NEW YORK – Using skin biopsy-based gene expression profiling, a team from the US and Brazil has identified host genetic features that seem to coincide with response to treatment for cutaneous leishmaniasis — a serious skin condition caused by Leishmania parasites that are transmitted by sand flies.
The new research builds on previous studies and "is allowing us to take the step from describing the biology of this disease to identifying which patients might need alternative treatments," co-senior author Phillip Scott, a pathobiology researcher and vice dean at the University of Pennsylvania's School of Veterinary Medicine, said in a statement.
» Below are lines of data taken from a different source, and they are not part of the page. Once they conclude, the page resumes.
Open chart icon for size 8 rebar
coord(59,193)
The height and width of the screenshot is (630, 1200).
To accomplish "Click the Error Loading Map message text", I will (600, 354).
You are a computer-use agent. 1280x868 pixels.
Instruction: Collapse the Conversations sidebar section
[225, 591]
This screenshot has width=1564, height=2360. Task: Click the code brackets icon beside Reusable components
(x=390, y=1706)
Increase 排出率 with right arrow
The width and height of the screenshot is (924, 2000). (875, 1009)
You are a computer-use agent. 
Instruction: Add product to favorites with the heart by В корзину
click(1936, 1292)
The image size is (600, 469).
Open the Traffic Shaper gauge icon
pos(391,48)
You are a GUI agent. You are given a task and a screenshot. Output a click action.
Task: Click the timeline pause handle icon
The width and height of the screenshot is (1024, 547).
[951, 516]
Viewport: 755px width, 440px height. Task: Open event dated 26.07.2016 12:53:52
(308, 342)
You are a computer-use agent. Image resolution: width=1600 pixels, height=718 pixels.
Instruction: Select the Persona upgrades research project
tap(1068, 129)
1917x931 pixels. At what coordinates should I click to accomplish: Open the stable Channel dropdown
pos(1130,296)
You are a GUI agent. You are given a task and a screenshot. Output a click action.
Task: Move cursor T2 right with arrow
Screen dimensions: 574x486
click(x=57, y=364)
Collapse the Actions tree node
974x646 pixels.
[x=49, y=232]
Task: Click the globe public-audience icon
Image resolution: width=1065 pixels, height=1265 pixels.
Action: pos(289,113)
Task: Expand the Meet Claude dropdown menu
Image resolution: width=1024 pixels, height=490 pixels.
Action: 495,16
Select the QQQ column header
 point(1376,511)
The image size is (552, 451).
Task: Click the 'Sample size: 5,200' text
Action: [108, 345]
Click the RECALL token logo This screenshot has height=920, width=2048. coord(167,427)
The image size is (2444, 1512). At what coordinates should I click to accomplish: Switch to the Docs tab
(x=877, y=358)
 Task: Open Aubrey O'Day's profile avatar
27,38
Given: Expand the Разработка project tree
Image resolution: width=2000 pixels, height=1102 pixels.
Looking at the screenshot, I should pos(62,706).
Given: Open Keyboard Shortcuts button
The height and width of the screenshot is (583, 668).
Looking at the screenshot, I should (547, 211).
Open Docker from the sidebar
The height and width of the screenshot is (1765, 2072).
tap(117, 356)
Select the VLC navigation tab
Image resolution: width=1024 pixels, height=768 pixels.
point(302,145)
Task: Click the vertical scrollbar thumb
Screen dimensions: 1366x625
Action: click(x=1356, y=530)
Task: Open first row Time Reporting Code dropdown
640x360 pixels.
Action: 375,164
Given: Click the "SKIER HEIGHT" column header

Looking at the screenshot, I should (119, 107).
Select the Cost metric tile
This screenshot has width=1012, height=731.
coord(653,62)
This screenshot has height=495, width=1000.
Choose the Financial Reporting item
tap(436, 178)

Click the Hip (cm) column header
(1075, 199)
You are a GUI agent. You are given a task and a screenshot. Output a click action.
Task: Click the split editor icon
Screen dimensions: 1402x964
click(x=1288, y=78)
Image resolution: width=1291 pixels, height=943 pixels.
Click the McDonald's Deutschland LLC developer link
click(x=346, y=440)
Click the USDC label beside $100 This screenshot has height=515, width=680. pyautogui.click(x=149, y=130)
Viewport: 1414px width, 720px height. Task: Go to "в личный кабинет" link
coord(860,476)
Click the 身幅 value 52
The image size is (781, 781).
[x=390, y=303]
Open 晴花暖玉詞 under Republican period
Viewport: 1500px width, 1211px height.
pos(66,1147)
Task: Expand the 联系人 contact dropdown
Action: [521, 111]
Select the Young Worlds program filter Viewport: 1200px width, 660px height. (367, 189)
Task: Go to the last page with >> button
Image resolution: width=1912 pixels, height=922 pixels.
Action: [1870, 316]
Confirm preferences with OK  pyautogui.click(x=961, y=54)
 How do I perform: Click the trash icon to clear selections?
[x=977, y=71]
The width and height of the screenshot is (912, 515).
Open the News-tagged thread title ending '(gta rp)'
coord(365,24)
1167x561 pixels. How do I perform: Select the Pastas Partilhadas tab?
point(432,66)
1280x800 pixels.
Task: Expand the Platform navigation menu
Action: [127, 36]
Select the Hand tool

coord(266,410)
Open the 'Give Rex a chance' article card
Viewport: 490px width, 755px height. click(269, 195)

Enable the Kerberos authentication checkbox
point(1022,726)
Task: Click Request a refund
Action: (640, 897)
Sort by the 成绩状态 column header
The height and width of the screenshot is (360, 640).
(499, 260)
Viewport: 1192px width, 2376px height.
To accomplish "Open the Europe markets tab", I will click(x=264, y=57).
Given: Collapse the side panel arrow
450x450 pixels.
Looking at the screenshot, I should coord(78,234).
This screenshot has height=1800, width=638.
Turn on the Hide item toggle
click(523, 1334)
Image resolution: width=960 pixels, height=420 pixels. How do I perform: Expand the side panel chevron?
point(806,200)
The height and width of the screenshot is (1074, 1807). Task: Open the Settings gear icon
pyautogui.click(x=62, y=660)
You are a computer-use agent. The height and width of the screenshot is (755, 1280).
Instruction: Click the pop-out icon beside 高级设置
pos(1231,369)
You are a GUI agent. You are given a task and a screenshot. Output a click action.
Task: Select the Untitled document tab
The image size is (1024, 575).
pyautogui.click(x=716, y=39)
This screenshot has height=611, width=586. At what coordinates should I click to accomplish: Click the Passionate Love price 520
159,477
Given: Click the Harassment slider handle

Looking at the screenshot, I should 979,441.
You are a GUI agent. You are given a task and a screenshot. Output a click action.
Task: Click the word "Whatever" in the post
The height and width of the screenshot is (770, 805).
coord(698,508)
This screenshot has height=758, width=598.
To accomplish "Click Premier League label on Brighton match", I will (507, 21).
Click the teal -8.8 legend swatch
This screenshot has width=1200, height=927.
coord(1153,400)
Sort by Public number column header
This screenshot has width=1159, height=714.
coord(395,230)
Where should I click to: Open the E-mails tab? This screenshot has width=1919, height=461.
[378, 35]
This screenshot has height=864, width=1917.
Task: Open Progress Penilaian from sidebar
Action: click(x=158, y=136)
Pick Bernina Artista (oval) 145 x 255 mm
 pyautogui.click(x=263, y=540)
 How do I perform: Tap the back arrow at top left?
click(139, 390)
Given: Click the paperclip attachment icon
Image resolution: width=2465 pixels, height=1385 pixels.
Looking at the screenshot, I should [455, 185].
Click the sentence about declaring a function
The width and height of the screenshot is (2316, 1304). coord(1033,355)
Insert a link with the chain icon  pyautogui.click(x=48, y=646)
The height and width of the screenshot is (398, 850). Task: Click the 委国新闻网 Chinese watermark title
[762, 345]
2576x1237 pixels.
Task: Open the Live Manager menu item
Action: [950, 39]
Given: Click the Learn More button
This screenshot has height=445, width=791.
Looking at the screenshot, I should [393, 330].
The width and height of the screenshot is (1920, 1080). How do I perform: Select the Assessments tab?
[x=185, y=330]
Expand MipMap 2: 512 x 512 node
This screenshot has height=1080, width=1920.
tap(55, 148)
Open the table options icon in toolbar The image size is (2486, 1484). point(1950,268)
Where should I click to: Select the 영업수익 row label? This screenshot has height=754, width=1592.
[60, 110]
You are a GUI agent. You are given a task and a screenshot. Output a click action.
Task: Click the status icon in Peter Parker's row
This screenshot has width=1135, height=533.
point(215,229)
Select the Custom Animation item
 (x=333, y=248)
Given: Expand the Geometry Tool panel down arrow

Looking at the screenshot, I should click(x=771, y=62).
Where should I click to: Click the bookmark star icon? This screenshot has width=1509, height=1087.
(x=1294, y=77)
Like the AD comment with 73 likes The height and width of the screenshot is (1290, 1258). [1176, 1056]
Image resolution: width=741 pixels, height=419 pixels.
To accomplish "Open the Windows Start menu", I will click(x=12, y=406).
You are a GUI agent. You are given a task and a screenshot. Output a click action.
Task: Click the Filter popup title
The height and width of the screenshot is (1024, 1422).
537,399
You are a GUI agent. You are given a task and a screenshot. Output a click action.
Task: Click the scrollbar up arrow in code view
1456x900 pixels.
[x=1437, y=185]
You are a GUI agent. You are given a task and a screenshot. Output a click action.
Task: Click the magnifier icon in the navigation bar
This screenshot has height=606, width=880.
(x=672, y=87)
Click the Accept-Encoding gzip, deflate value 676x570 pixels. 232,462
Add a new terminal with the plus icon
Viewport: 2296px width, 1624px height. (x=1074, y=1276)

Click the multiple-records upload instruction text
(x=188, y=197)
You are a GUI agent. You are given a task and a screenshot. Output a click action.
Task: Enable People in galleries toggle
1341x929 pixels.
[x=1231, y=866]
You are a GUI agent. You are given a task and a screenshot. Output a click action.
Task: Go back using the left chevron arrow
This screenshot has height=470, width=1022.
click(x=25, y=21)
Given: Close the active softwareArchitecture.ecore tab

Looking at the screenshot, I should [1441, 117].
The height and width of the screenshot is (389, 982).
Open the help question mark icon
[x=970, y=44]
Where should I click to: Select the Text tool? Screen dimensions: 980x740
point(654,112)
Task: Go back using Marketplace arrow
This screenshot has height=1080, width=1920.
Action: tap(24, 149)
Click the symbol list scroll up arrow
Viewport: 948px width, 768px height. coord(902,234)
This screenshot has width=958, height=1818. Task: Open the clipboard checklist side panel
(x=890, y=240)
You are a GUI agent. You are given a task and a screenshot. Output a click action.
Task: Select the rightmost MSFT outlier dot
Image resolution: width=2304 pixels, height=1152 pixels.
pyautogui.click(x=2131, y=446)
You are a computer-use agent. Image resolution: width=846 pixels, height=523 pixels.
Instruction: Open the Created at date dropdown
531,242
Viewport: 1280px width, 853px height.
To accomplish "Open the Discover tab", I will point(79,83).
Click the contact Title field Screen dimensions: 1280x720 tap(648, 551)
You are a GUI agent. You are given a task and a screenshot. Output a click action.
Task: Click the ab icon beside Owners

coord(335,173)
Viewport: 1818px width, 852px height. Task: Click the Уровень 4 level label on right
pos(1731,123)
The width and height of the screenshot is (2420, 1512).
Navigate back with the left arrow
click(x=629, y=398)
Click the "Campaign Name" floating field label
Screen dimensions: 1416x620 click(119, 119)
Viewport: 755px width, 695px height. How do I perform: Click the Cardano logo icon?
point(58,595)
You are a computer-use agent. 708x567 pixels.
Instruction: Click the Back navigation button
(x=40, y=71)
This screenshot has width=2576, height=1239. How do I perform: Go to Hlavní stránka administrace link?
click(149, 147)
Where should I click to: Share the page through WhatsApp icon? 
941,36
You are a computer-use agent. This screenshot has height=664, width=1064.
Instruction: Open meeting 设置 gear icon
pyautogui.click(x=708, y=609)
For a paper appearing in Science Translational Medicine, he and his colleagues did RNA sequencing on pre-treatment skin biopsy samples from dozens of individuals from Brazil with or without Leishmania braziliensis infections. Along with relatively subtle differences in parasite load in patients with distinct responses to the current standard of care in Brazil — a pentavalent antimony treatment — they saw variable expression for hundreds of genes in treatment responders and non-responders, including genes from immune signaling, cytolytic, and inflammatory pathways.
"Among the most variable genes in all the patients were components of the cytolytic pathway, and the expression of these genes correlated with parasite load in the skin," Scott and his co-authors wrote, noting that "treatment failure was linked to the cytolytic pathway activated during infection."
Through a series of follow-up analyses, the team took a closer look at the biological pathways at play in host samples and in parasites when treatment response was poor, while whittling down the differentially expressed gene set to a handful of the genes for predicting treatment outcome.
"In addition to identifying pathways leading to disease in patients infected with L. braziliensis, this study identified potential markers of treatment failure," the authors reported, "which could have a significant impact on patient treatment."
Past studies suggest that individuals who do not respond to L. braziliensis treatments are at risk of developing chronic infections marked by excess inflammatory CD8 T immune cell responses, the team explained.
In an effort to first find transcriptomic features that distinguished cutaneous leishmaniasis cases from controls, the researchers did RNA-seq on pre-treatment skin biopsy samples from 21 cutaneous leishmaniasis patients and seven unaffected controls, identifying almost 4,300 genes expressed at different levels in the infected individuals. The set included genes from cytotoxicity, B cell activation, and other pathways.
Some of the same pathways turned up in subsequent analyses placing patient transcriptomes side by side. From more than 2,000 genes with enhanced expression in leishmaniasis lesions, the team focused in on 250 of the most differentially expressed genes dubbed the "variable transcripts associated with lesions," or ViTALs set.
After 90 days of treatment, the researchers noted, Leishmania infections resolved for 14 of the 21 patients, but persisted for the remaining seven patients. That differential treatment response appeared to coincide with slight increases in parasite representation in resistant lesions, altered CD8 T cell and natural killer cell levels in hosts, and with altered skin expression of 31 ViTALs genes.
The set included eight genes from cytolytic machinery, T cell, and other pathways with significant ties to lack of treatment response in the new study and in cutaneous leishmaniasis cases profiled for a past study, the team reported, and just three of the genes appeared to predict pentavalent antimony treatment response with between 86 percent and 96 percent accuracy.
"We're moving into the realm of figuring out how to translate this to patients," co-senior author Daniel Beiting, a pathobiology researcher at UPenn's vet med school, said in a statement. "If we can quickly and non-invasively monitor the targets we found, it could be important not only for leishmaniasis, but potentially also for other skin diseases, like chronic wounds or psoriasis — anything where these genes are playing a role."
Indeed, he and his co-authors noted that the current results "raise the possibility of point-of-care diagnostic screening to identify patients at high risk of treatment failure and provide a rationale for a precision medicine approach to drug selection in cutaneous leishmaniasis."